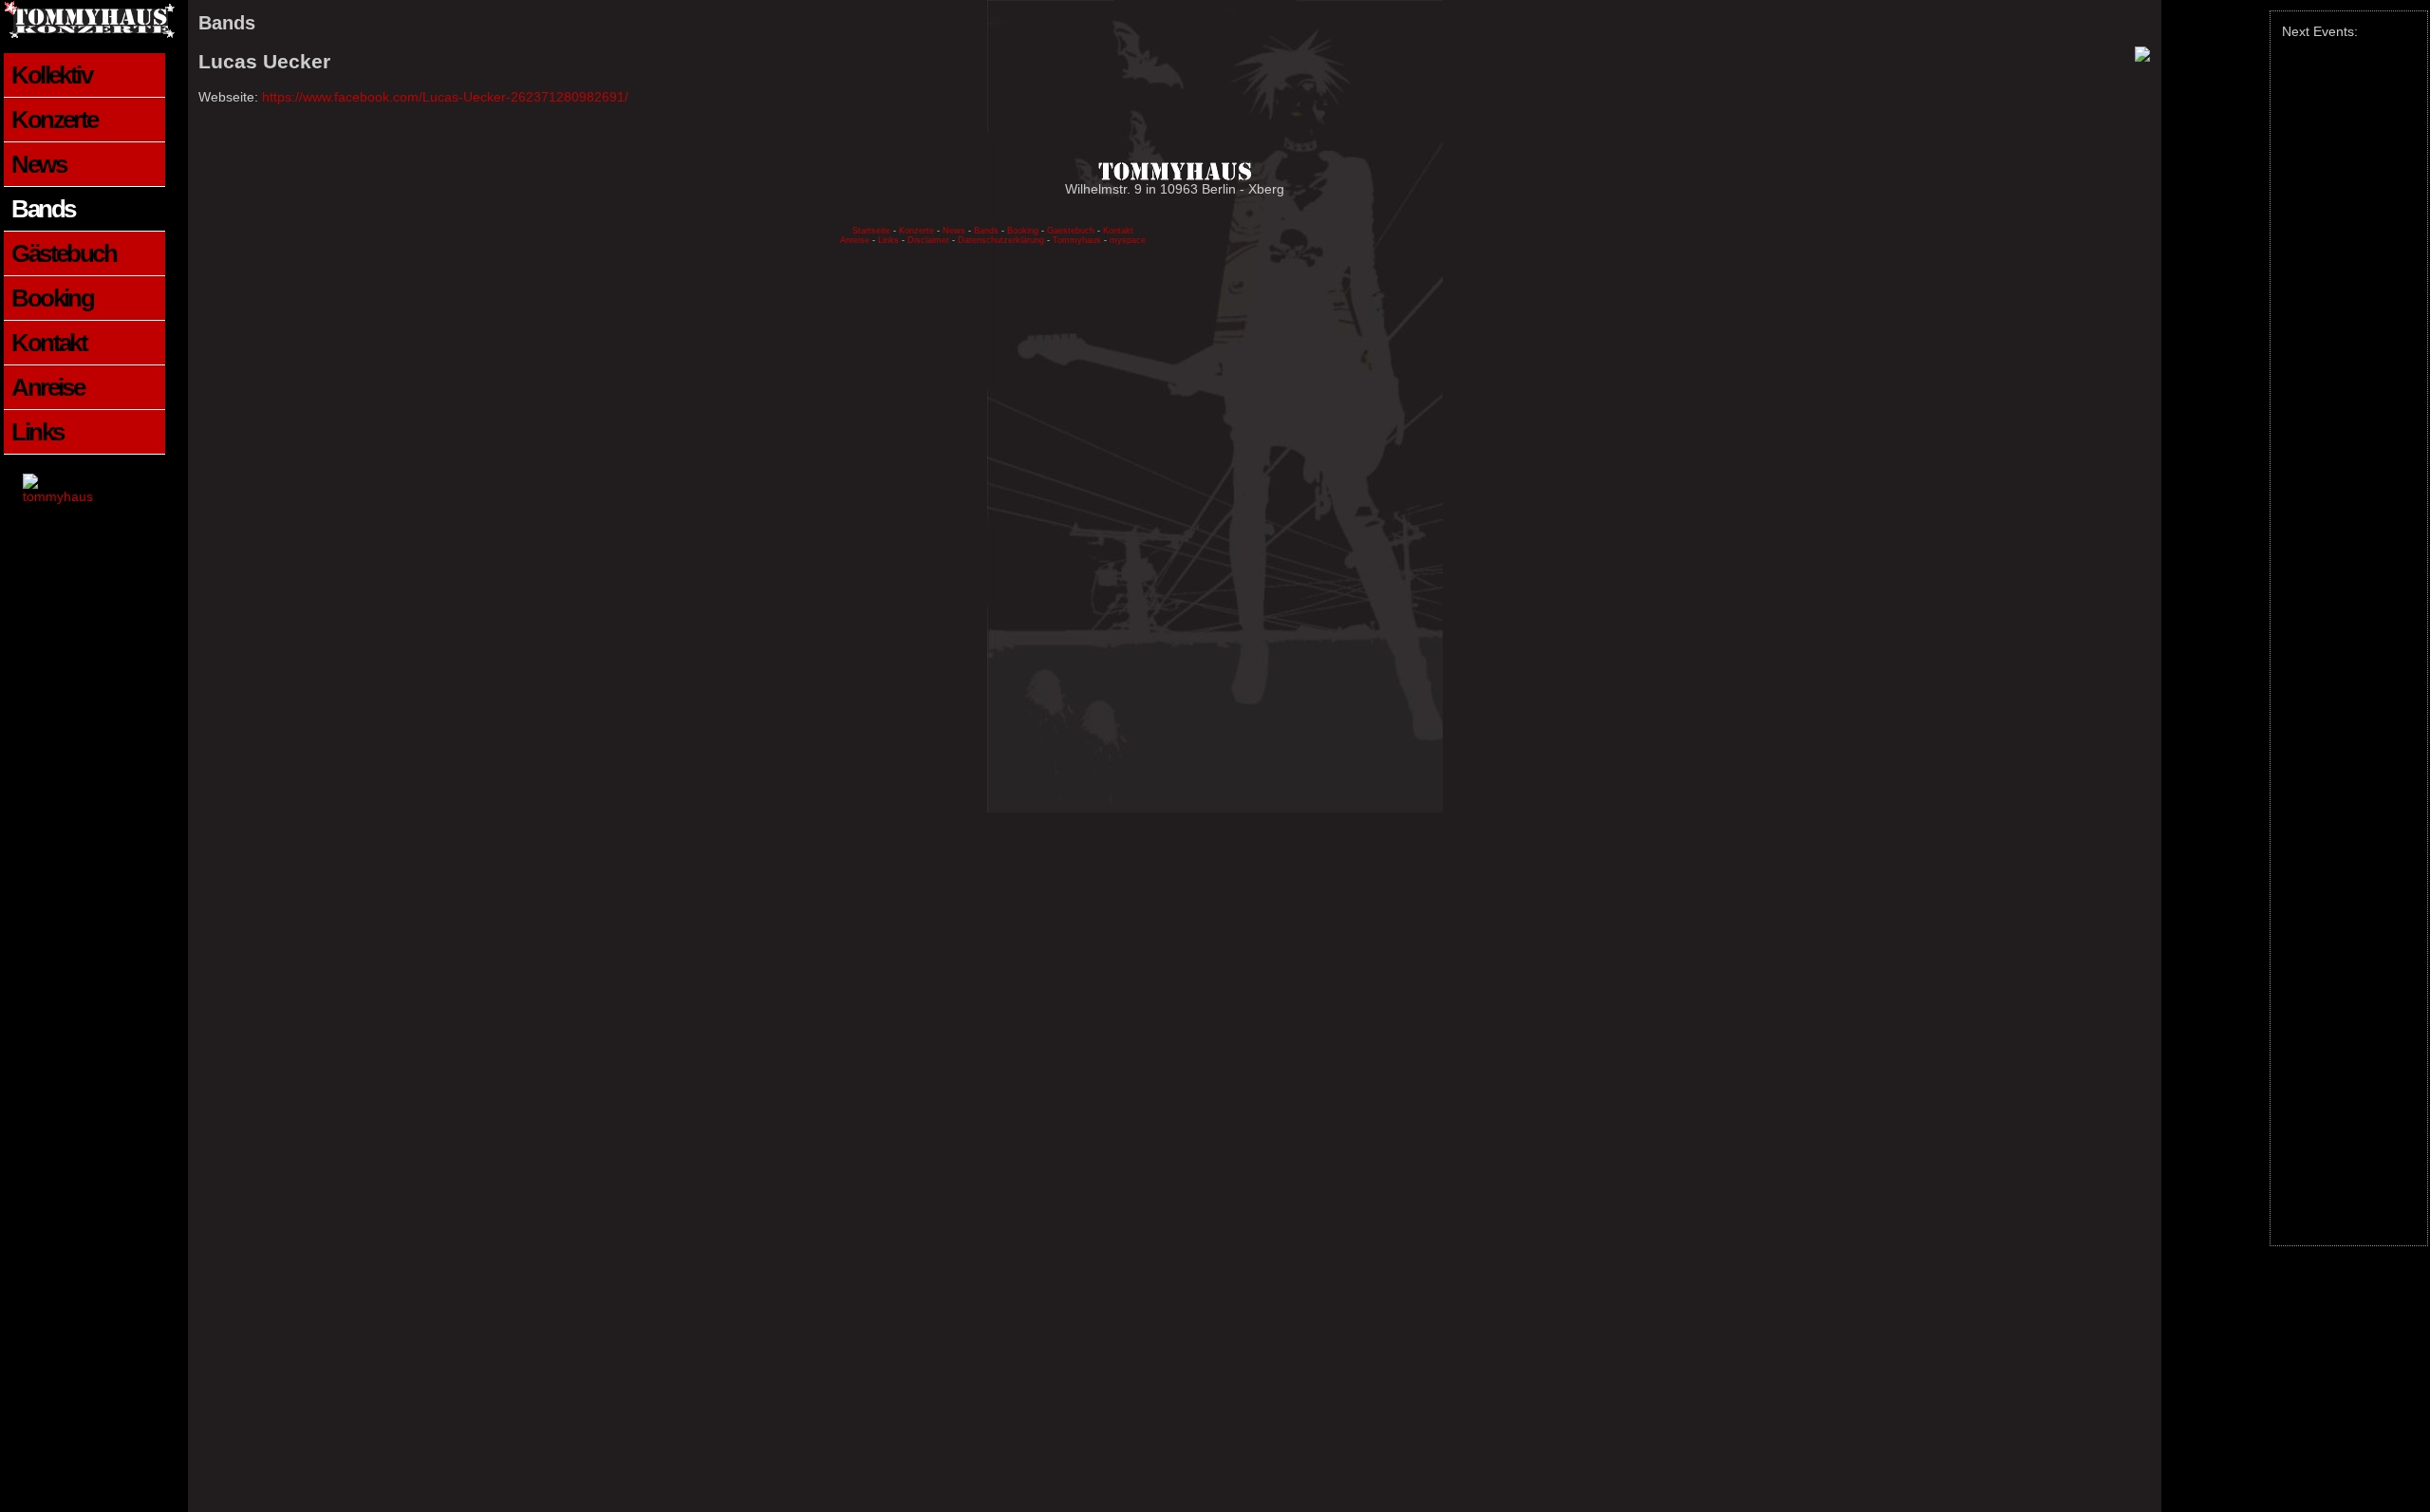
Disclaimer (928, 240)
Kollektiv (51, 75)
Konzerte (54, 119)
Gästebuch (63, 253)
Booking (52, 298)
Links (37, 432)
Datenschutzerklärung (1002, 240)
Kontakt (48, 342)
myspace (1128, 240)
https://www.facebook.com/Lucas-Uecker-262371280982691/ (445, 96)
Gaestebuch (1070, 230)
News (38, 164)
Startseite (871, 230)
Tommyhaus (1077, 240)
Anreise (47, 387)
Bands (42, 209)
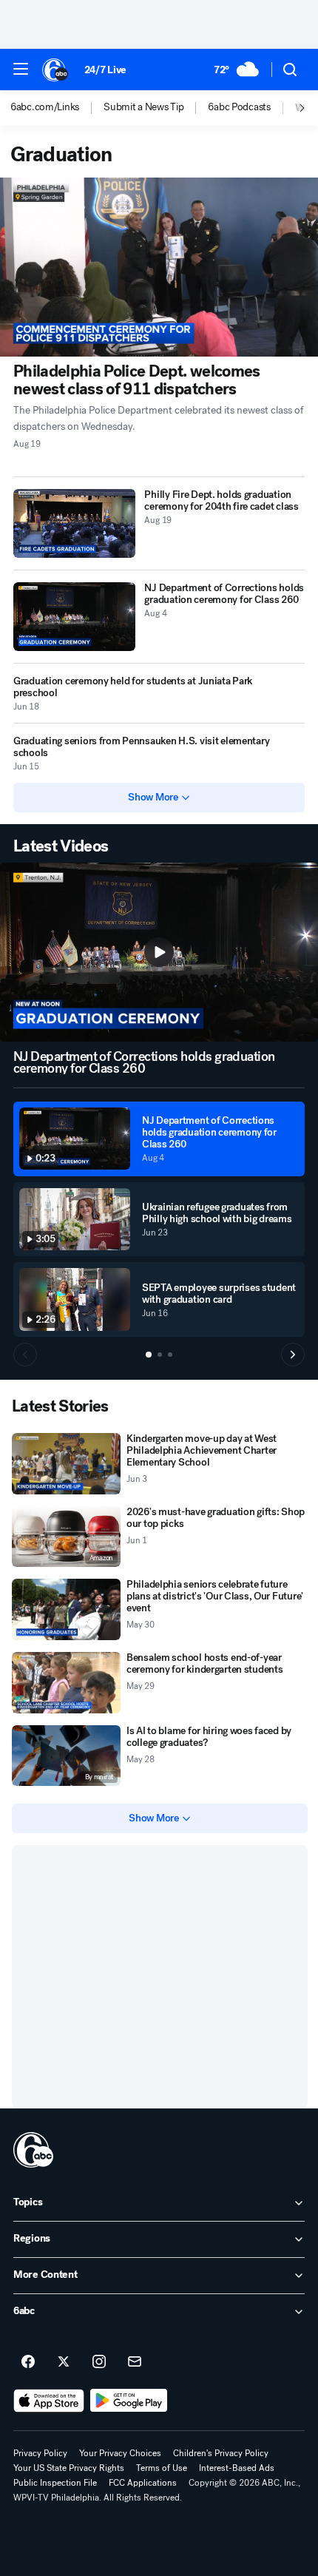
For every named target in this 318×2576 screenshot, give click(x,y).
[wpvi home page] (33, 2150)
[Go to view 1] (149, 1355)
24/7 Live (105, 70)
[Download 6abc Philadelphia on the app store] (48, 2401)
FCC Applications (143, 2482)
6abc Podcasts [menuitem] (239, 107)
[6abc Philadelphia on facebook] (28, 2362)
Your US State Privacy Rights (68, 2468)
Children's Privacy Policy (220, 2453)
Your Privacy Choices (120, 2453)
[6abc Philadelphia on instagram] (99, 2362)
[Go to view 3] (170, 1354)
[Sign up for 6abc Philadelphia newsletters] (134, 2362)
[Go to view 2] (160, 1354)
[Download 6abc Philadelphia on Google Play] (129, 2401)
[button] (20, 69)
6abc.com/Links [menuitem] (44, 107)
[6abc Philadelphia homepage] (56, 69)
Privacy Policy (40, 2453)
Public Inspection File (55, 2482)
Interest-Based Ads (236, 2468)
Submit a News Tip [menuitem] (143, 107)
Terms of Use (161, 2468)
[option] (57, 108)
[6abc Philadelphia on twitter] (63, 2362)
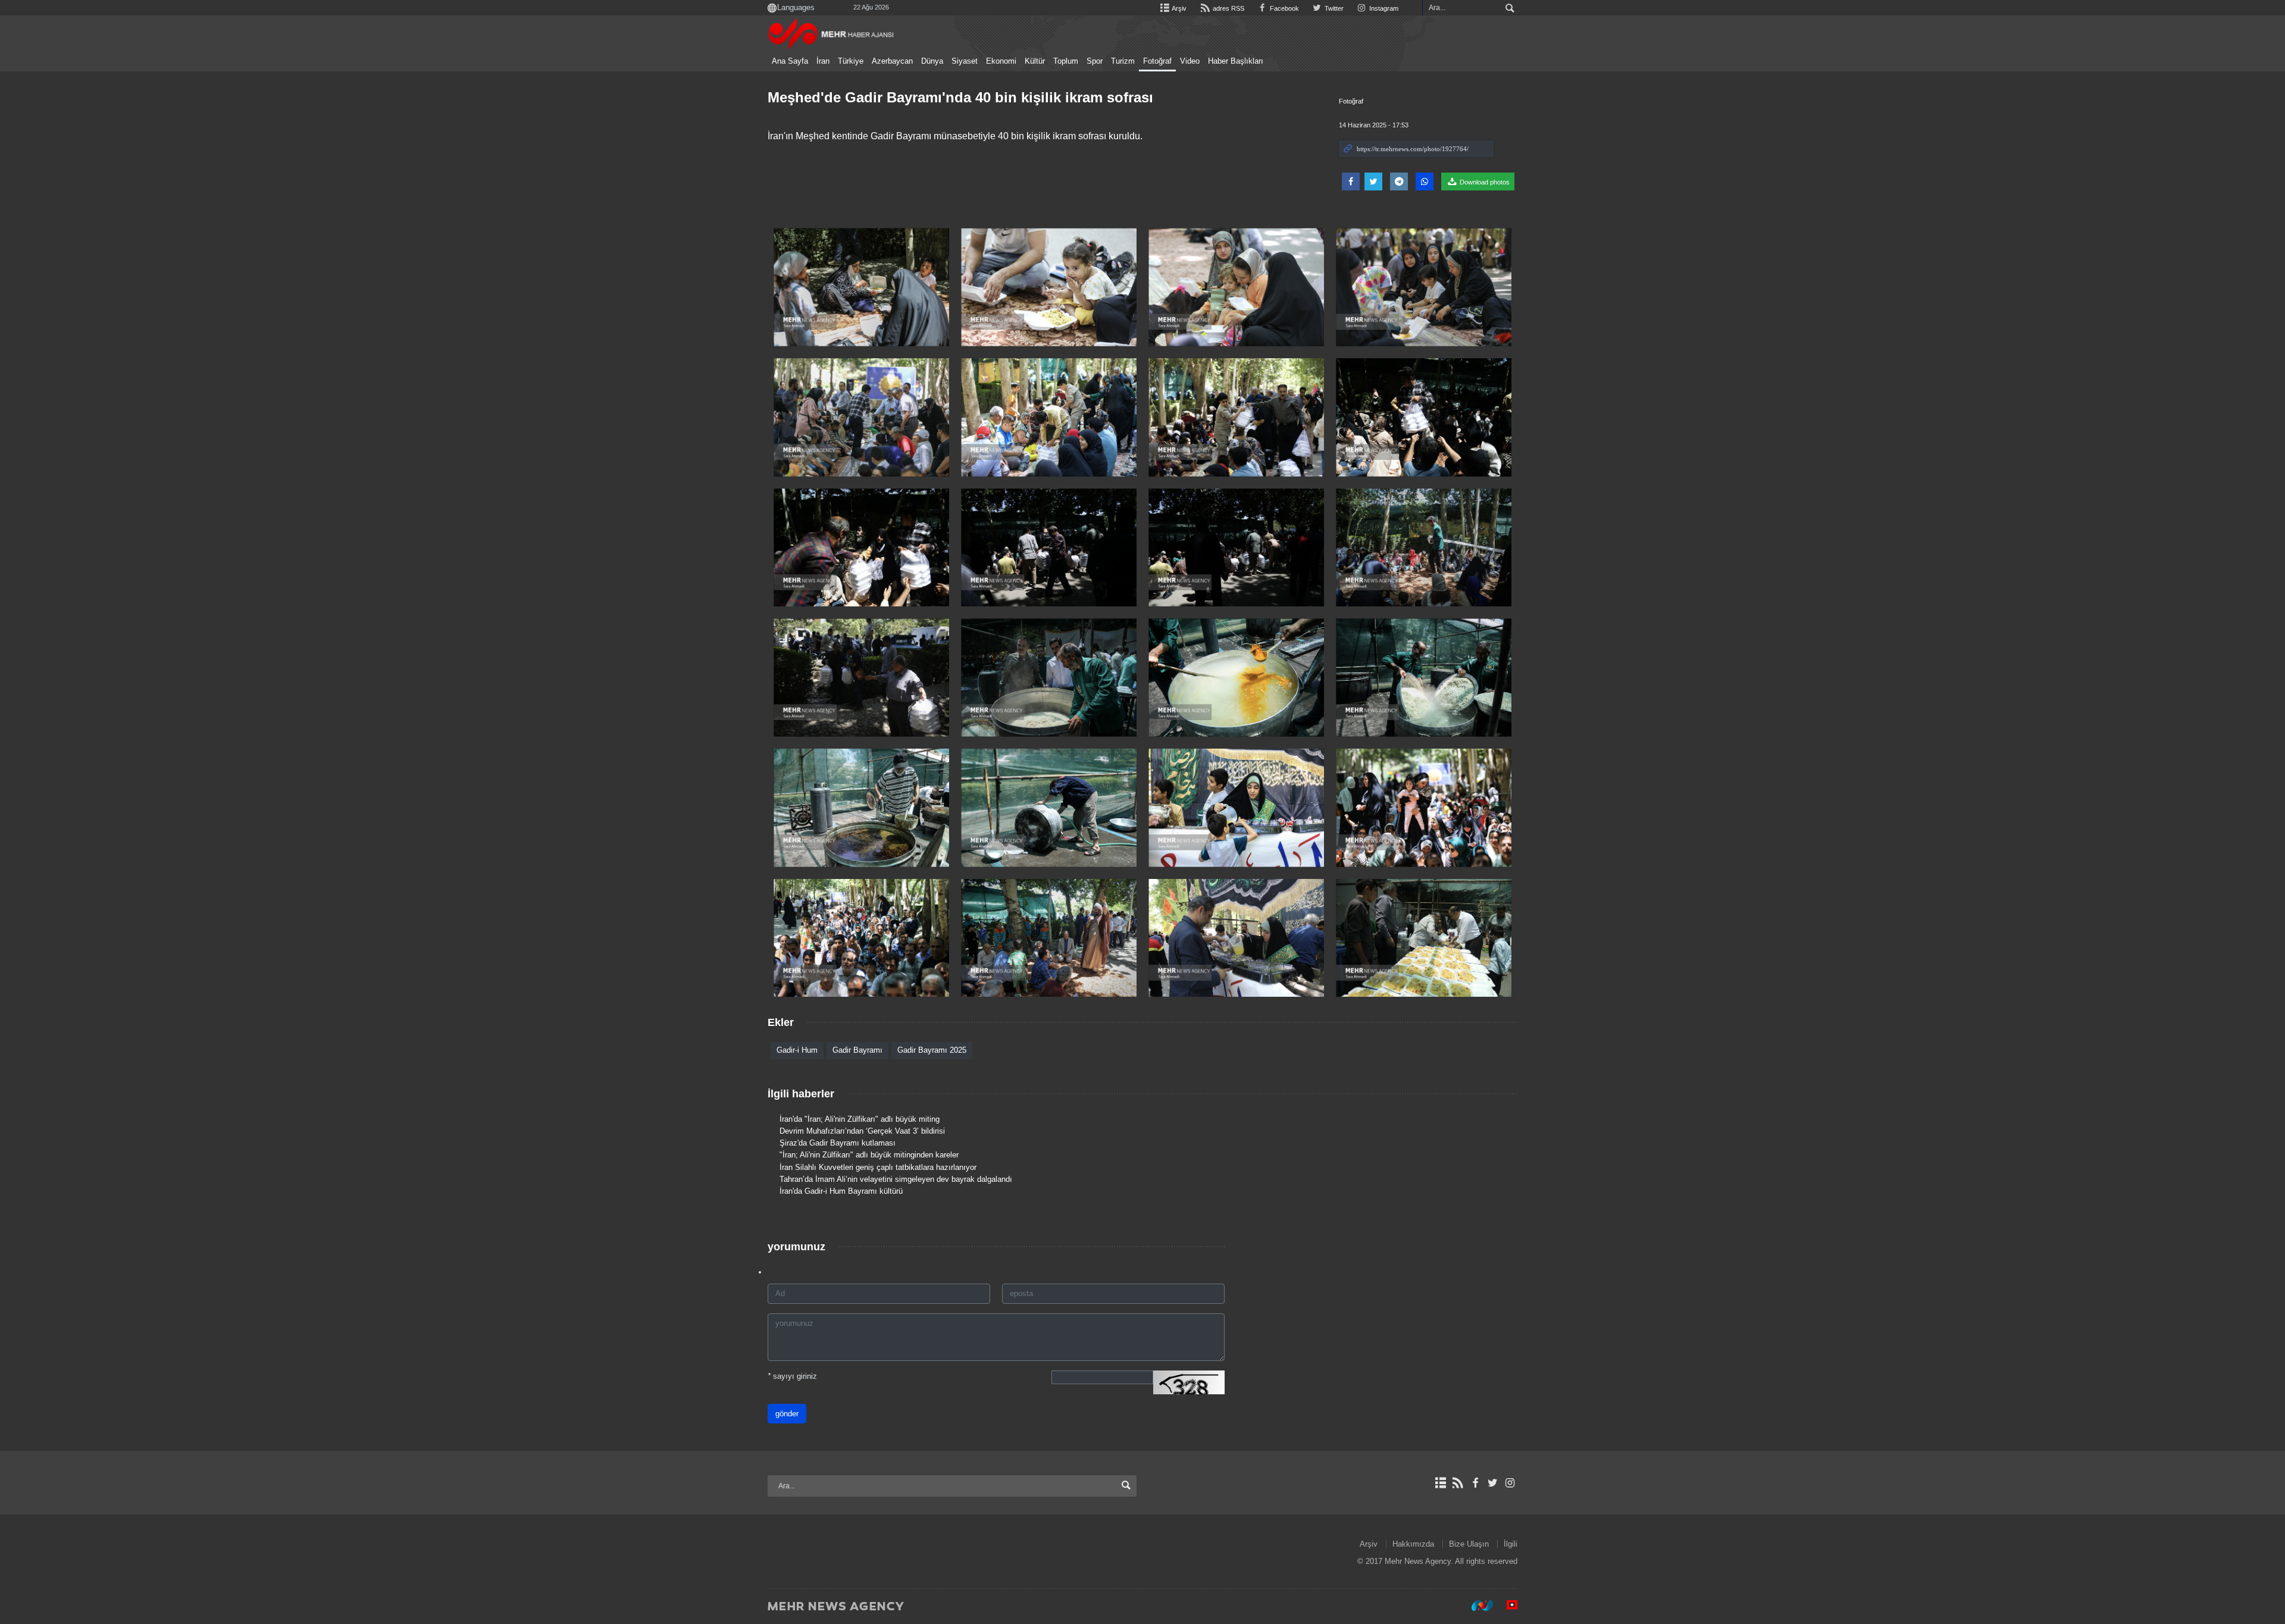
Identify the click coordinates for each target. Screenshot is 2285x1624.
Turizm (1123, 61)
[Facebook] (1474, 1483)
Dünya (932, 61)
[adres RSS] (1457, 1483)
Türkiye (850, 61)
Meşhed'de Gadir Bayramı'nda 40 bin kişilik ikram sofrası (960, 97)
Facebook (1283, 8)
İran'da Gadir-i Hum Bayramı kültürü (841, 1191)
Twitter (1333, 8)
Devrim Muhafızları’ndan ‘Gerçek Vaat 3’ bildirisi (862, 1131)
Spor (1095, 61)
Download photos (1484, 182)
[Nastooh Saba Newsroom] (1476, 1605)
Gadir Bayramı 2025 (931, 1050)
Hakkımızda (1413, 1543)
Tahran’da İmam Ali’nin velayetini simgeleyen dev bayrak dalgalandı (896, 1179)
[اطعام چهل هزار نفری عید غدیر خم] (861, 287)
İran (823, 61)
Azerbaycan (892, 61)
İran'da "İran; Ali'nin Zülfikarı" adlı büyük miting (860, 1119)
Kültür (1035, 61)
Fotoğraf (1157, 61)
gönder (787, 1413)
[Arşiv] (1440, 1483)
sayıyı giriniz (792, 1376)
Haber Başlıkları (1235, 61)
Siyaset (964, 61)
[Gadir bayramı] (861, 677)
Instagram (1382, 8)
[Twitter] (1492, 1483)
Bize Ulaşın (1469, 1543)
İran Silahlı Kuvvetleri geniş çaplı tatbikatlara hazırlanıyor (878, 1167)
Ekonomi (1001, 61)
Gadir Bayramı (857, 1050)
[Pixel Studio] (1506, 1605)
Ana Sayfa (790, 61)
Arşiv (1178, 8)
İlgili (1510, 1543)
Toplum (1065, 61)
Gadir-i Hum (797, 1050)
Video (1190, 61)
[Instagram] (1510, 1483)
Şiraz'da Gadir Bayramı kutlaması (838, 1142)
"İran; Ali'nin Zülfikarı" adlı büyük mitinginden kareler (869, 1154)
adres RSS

* * * * * * *

WORK TO COMPLETE. Lines of the material that contain the word "Download" are to be gathered.

EXERCISE OUTPUT.
[Download 6abc Philadelphia on the app store] (48, 2401)
[Download 6abc Philadelphia on Google Play] (129, 2401)
Download photos (1484, 182)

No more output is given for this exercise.